Она явно не ожидала такого выпада с моей стороны и удивленно посмотрела на меня.
– Извините. Да, я заболел и раздражён. Терпеть не могу это беспомощное состояние. – – Тем более, в больнице дел невпроворот, а все это выбило меня из колеи.
– Все в порядке. Я знаю, что кофе на ночь лучше не пить, но не могу отделаться от этой привычки. Считайте, вы спасли себя от нежданного постояльца, иначе я могла бы уснуть прямо на стуле.
– Вы устали, Вера.
– Вы тоже. Хорошо, что мы друг друга понимаем. А ваша простуда… может, организм намекает вам, что нужно сделать передышку. Кстати, вы уверены, что мне стоит здесь сидеть?
– Боитесь заразиться?
– Нисколько – я никогда не болею. Но вы ослаблены, – фраза эта не была брошена из вежливости, скорее, наоборот. В ее взгляде я вдруг увидел заботу, и меня это тронуло.
– Я чувствую себя сносно. Не сомневайтесь, что дам вам знать, если захочу отдохнуть.

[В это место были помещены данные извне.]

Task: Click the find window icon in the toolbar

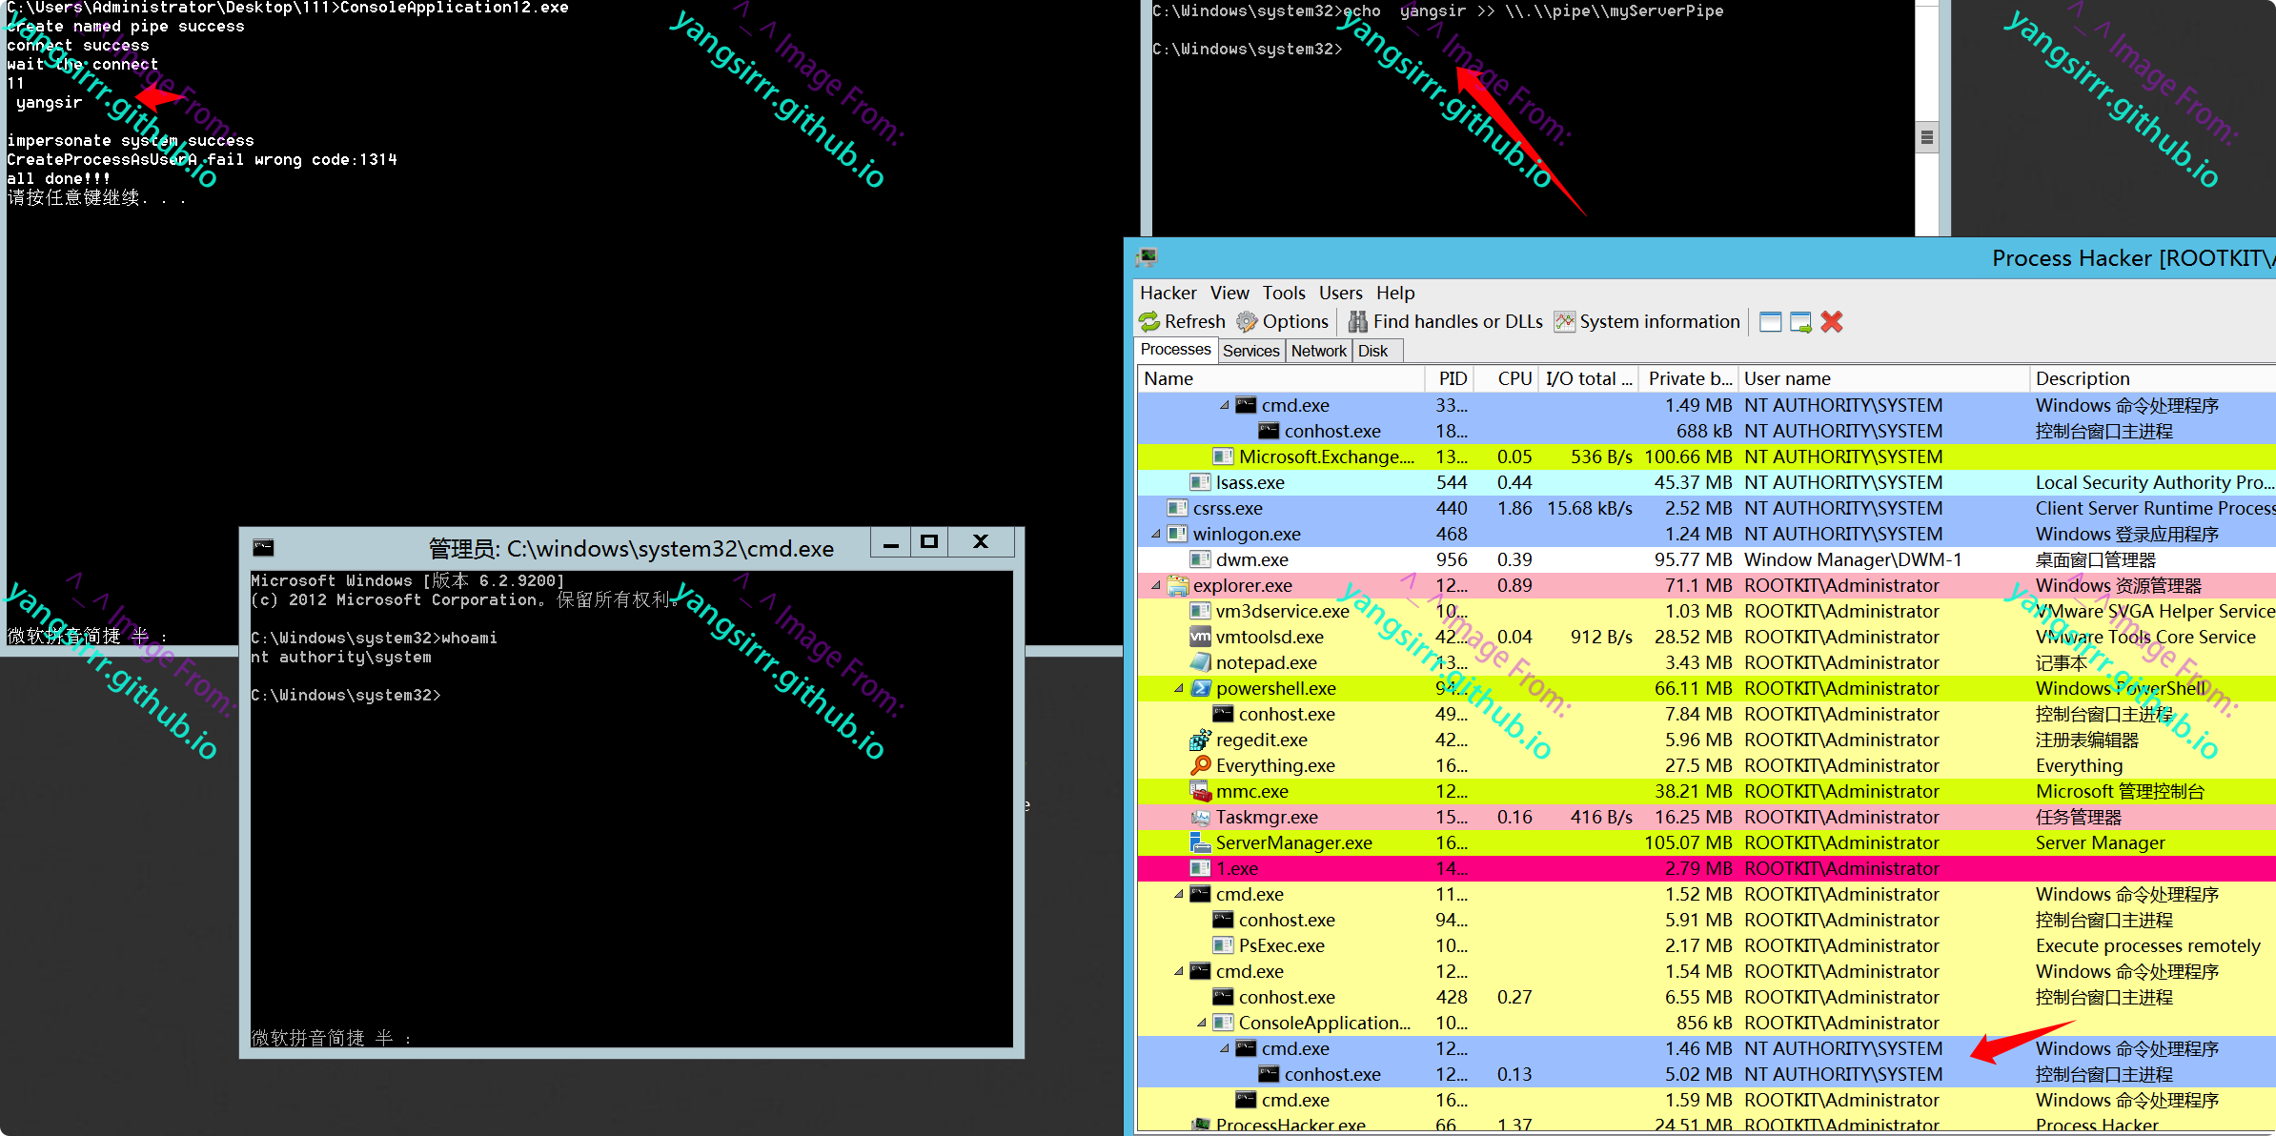Action: (1770, 322)
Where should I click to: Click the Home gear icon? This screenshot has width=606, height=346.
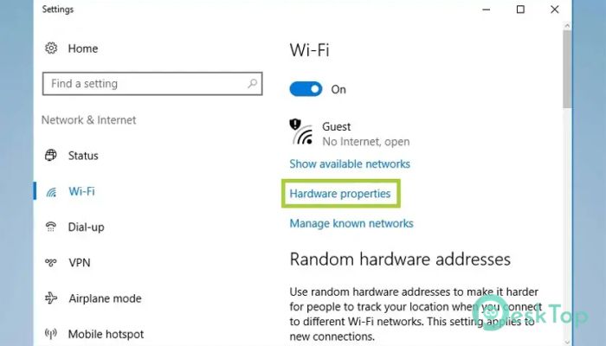[x=50, y=48]
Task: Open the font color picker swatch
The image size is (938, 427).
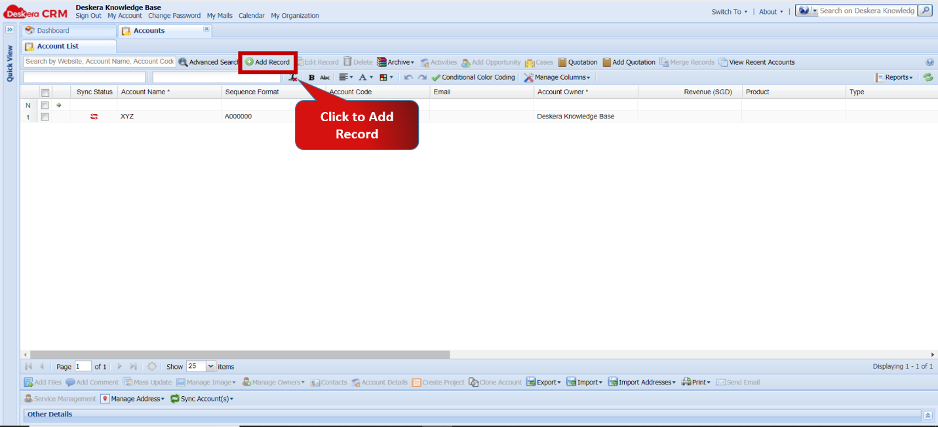Action: click(x=364, y=77)
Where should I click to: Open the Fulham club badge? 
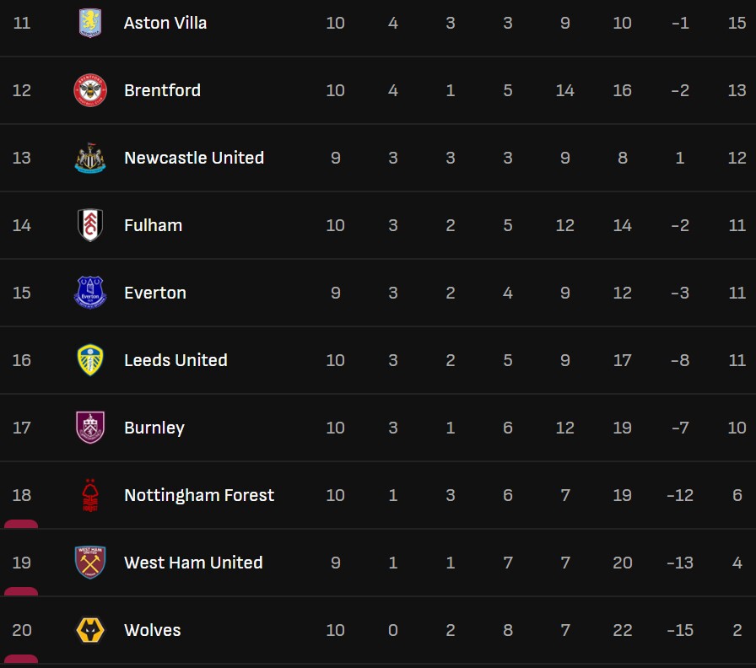coord(89,225)
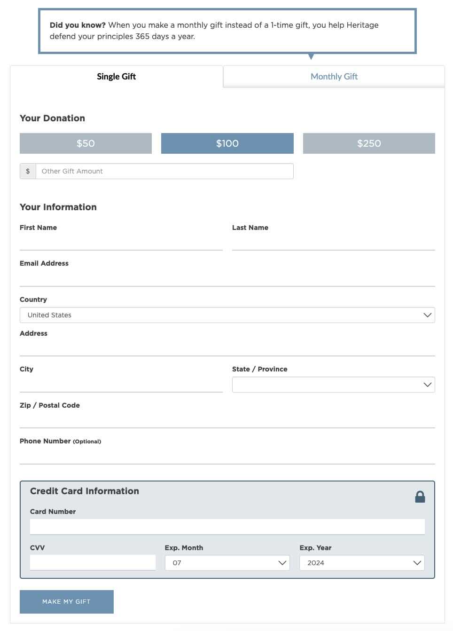Select the $100 donation amount
The image size is (453, 631).
click(x=227, y=143)
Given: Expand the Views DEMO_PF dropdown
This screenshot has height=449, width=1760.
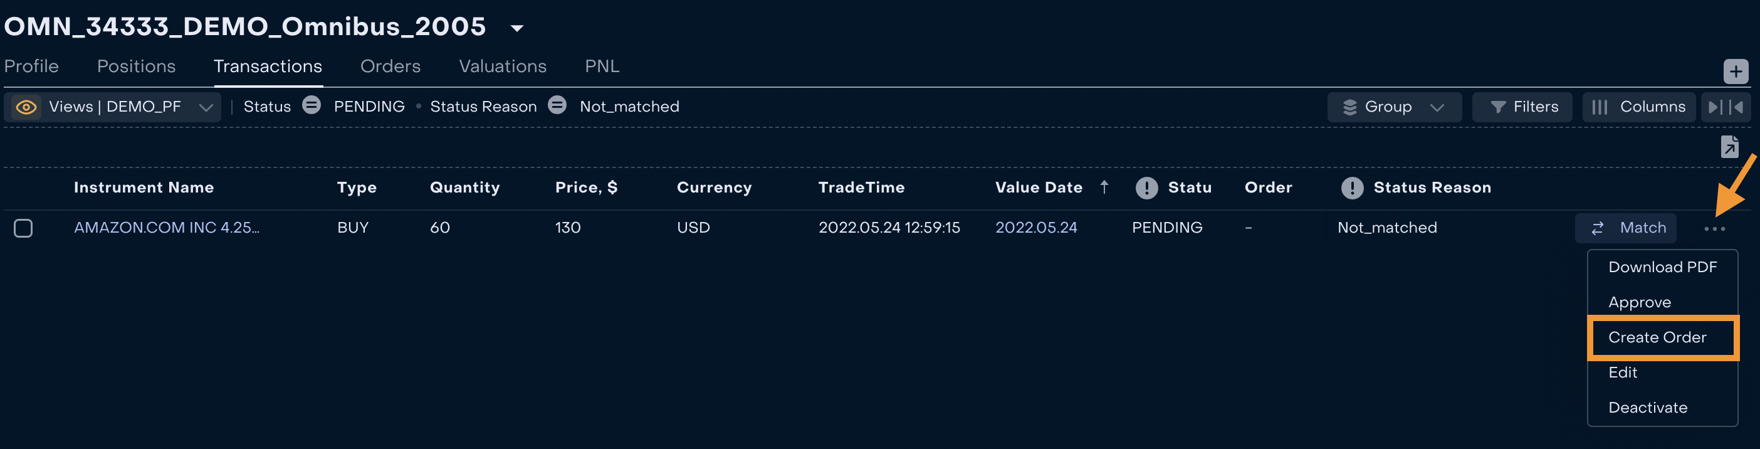Looking at the screenshot, I should (206, 107).
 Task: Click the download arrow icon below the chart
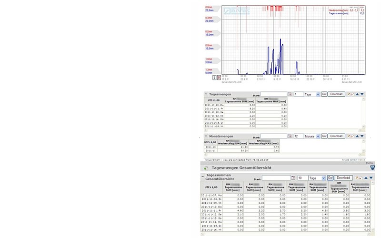pos(214,77)
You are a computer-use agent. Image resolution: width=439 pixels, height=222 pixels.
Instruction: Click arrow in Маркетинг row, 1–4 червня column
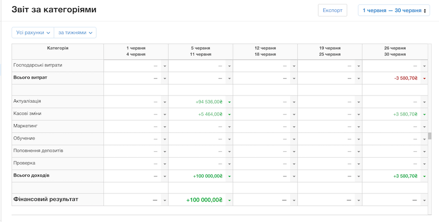point(165,127)
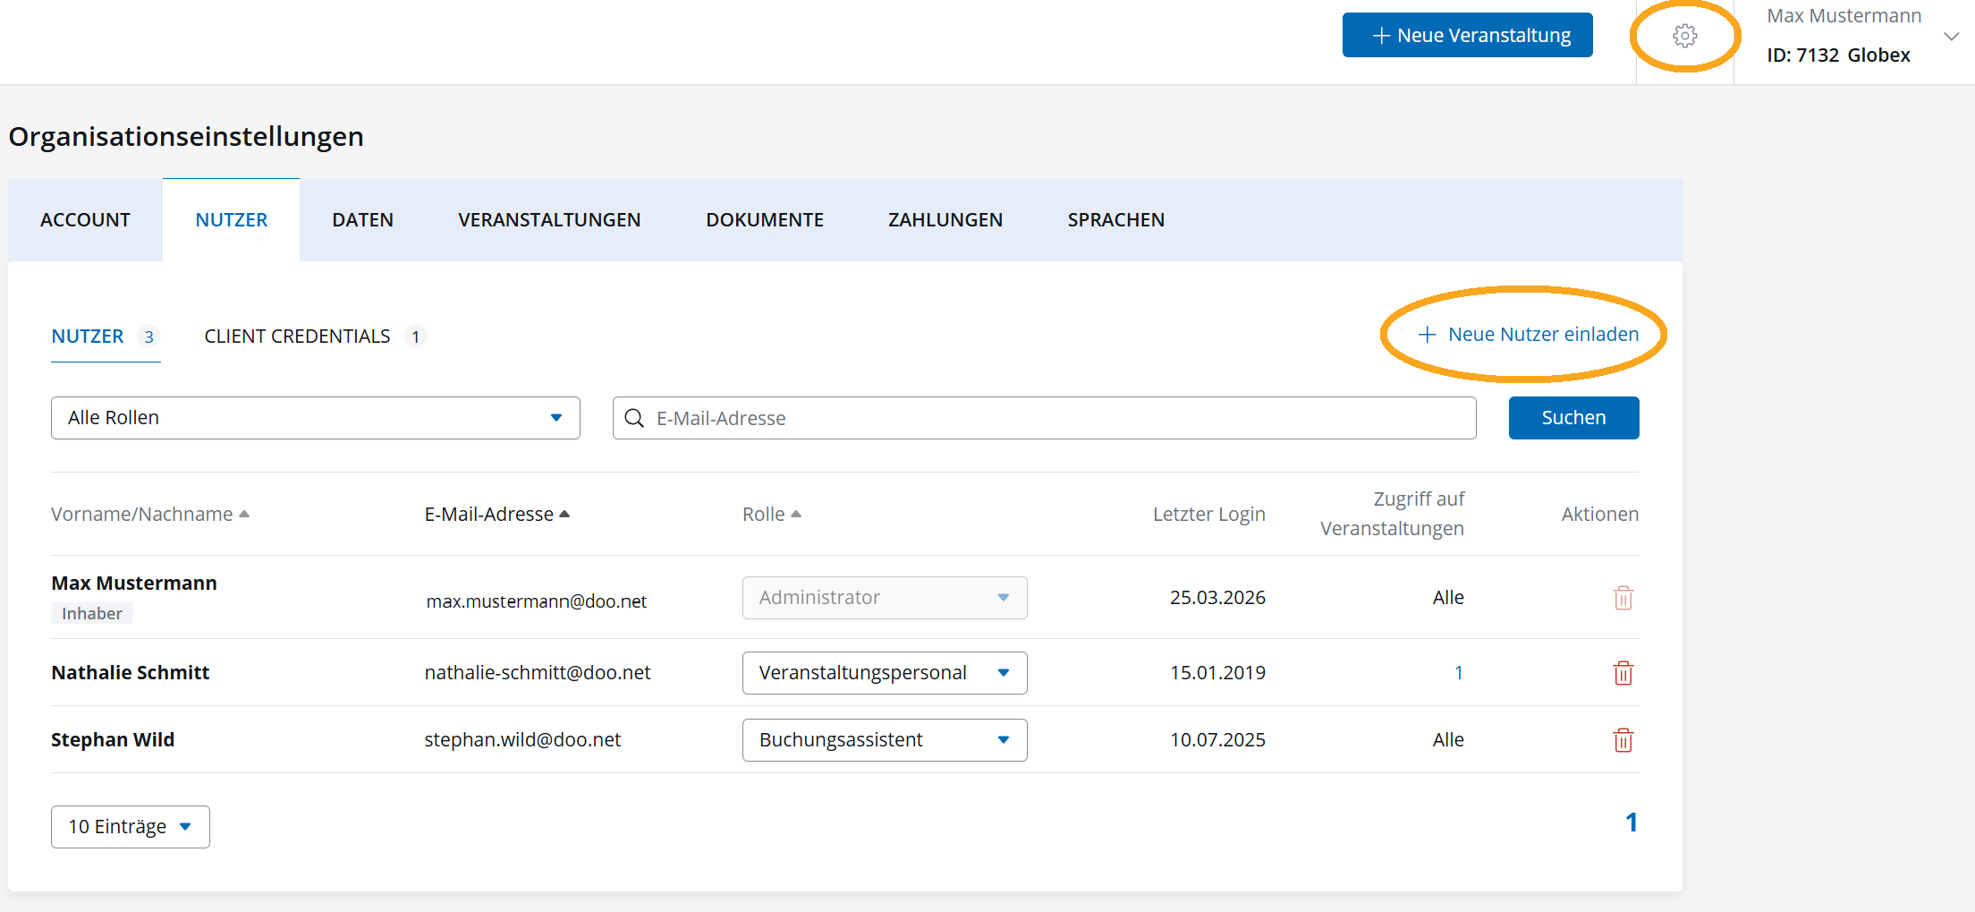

Недолго мы посидели в тишине, но никому из нас она не показалась неловкой. Я заметил, что Вера с интересом смотрит на мои книги, а я невзначай поглядывал на неё. Поверх вчерашней блузки она набросила чёрный мешковатый свитер. На контрасте с ним выделялось тонкое ожерелье из маленьких жемчужин.
– Марк Анатольевич, ваш сосед, он кто?
– Профессор философии МГУ.
– Он живет один?
– Один. Его жену репрессировали в тридцать восьмом. Она была главбухом на каком-то заводе, где разрабатывали и производили стратегически важное оружие. Когда произошла утечка засекреченных данных о растрате государственного бюджета, ее тут же объявили виновной и без суда и следствия расстреляли.
– А дети?
– Знаю, что у него есть сын, но они не общаются. Когда люди узнали, что его мать «враг народа», он тут же вылетел из института. После этого винил во всем отца. Да и сам Юрский лишился, пожалуй, всего кроме работы. Некоторое время его допрашивали, но быстро отпустили. Их квартиру тут же опечатали, а все имущество конфисковали. Он поселился здесь ещё задолго до меня.
– Какой ужас…
– Он замечательный человек, преданный своему делу. Порой мне бывает его очень жаль, но я знаю, что он бы не хотел ощутить эту жалость на себе.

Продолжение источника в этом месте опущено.